Many of my clients are focused on weight loss and there’s nothing more frustrating than being diligent with your diet and exercise and still not seeing the weight come off.
Here are 5 possible reasons why this might be happening and, more importantly, how you might address them.
1) You’re taking in too many calories, knowingly or unknowingly – This could be as simple as you eating more than you think throughout the day. But assuming that your meals are healthy & balanced and your portion sizes sensible, this could also be because:
(a) you’re drinking more calories than you realise;
(b) you’re eating small snacks that are way more calorific than you realise; or
(c) your body has adjusted to a lower calorie intake and is using less energy because of it and so you’re not actually left in a calorie deficit, which is needed for weight loss. (You can read more about this here)

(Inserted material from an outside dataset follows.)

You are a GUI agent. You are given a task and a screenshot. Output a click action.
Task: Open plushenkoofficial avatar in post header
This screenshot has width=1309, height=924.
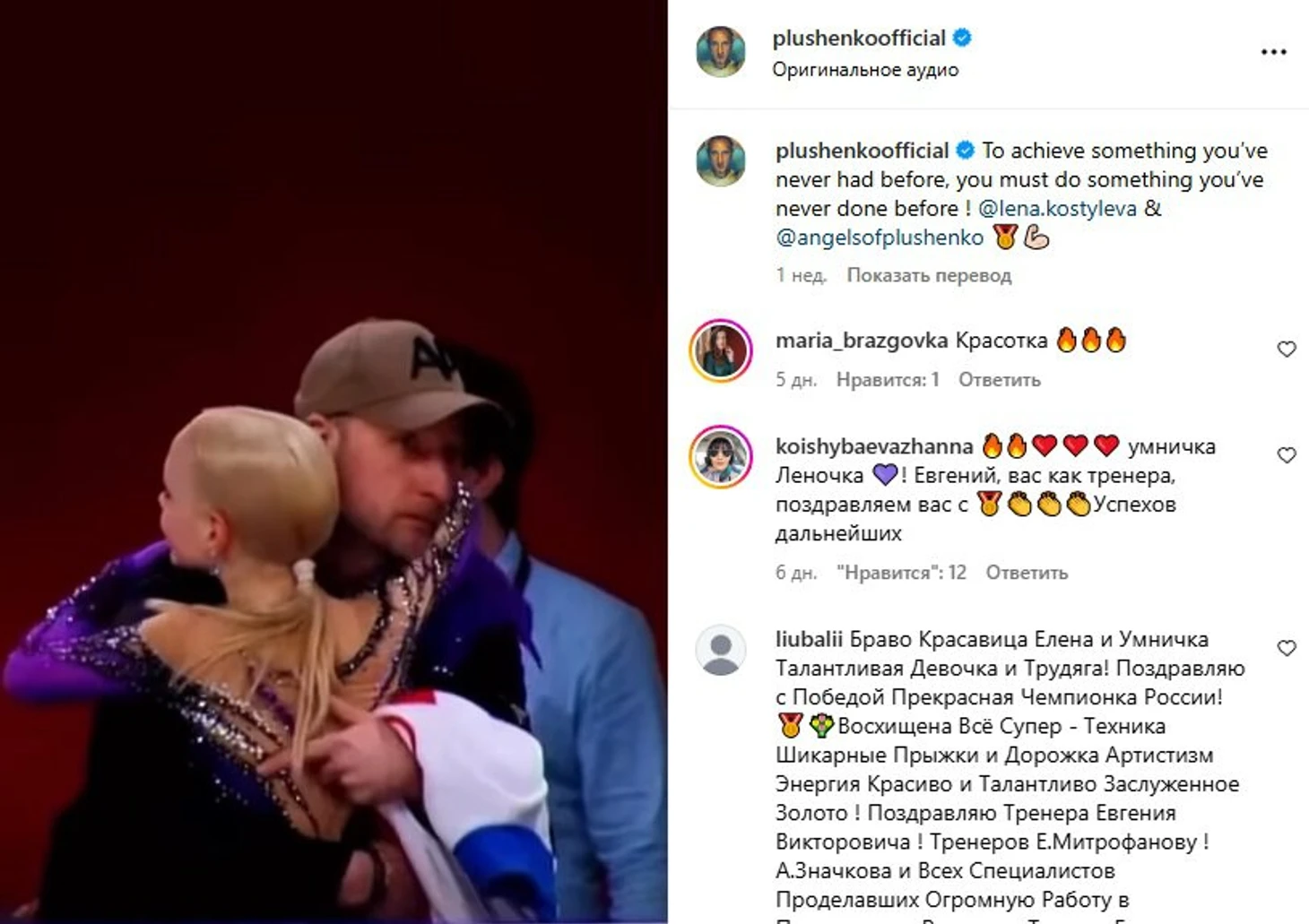[x=721, y=52]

2) Your exercise / training routine is no longer challenging enough – I’m not suggesting for one moment that you need to be working on your 1 rep max every day or doing crazy amounts of HIIT, but if your workouts are not challenging you anymore then your body won’t adapt in the way you expect. So do a few more reps, up those weights and ensure you’re doing some high intensity training (as appropriate).
3) You have too much stress in your life and / or not enough sleep – lack of sleep is a stressor to the body and any significant or sustained stress raises your cortisol (stress hormone) levels, which impairs your ability to regulate blood sugar, it decreases the hormone that helps you to feel full and it increases the hormone that makes you feel hungry.
4) Your diet is too high in salt – and so your body stores more water, which means you’ll ultimately weigh more.
5) You don’t drink enough water – a dehydrated body simply does not function well and important metabolic processes which aid weight loss require water.